Nancy Huston (Textes) et Ralph Petty (Dessins)
Un jour, Nancy Huston a vu une série de lavis (peintures unicolores) réalisés par Ralph Petty qui lui ont plu. Il les faisait en une dizaine de minutes chaque matin, juste après la lecture des journaux ou l’annonce des nouvelles à la radio. Il les peignait sans réfléchir, en laissant sa main accomplir son dessein, sans comprendre même lui-même ce qu’elle avait voulu exprimer. Il les appelait ses Notes du Souterrain, mêlant nos angoisses et nos rêves collectifs et personnels. Et lorsque Nancy Huston les a montrés quelques années plus tard à son éditrice, celle-ci a eu l’idée d’un livre à quatre mains, un texte répondant en dialogue à une image chaque jour, sur une année.
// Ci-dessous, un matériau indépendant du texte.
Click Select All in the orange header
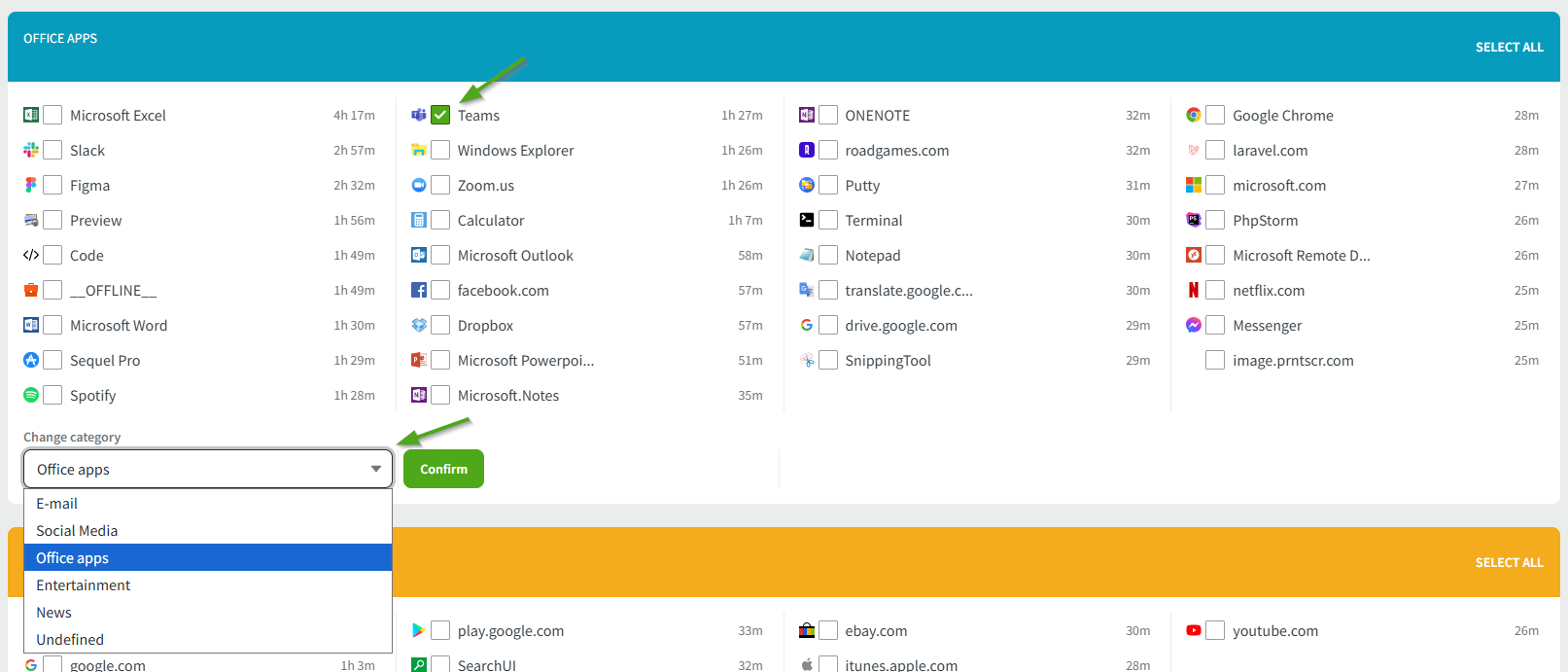Image resolution: width=1568 pixels, height=672 pixels. click(1509, 562)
Une sorte de « journal intime et politique » entrecroisant dans l’expérience de l’écrivaine et du peintre « les évènements du monde » et ceux de leur vie intérieure et intime. Cet échange des « mots » quotidiens avec des « images » émergeantes a donné lieu aux « Démons quotidiens », au démontage des « monts » quotidiens… Et Nancy Huston sait saisir les maux de son temps, ses « démons », avec la justesse et la finesse que j’ai aimées dans un de ses précédents romans, Lignes de faille. Un exemple glané parmi tant d’autres :
« Juin 2010, La retraite à vingt ans
Je me souviens de la gravité avec laquelle, quand ma fille est entrée au CP en 1985, le directeur de son école nous a dit : “La préparation du bac commence maintenant.” J’avais envie de renchérir : “Et la retraite de ces pauvres petits ? On y pense ?”
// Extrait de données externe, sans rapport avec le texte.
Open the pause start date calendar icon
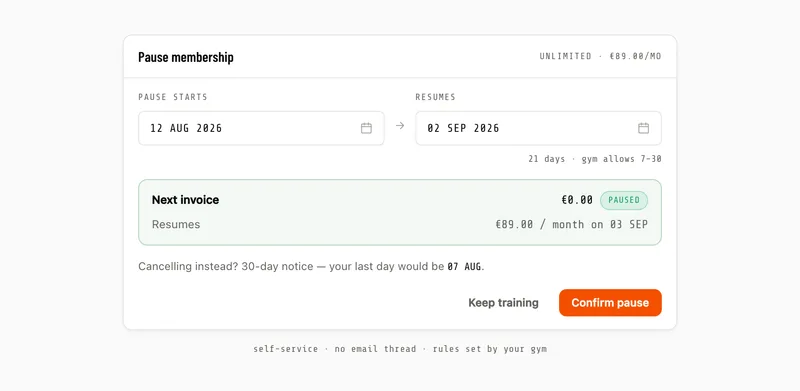The width and height of the screenshot is (800, 391). pyautogui.click(x=366, y=128)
Tout le monde fait semblant de ne pas voir ce qui se passe pour les neuf-dixièmes des citoyens de notre pays : après une éducation stressante, sous pression constante, dans la rivalité, la tension et l’angoisse de la préparation des examens, ce à quoi on peut s’attendre c’est, au pire, le chômage, et au mieux, trente-sept, trente-huit ou trente-neuf ans d’un emploi sans intérêt, sans la moindre possibilité d’épanouissement.
“Travailler plus pour gagner plus”: le plus horrible projet de vie qui ait été proposé à un peuple par son chef. »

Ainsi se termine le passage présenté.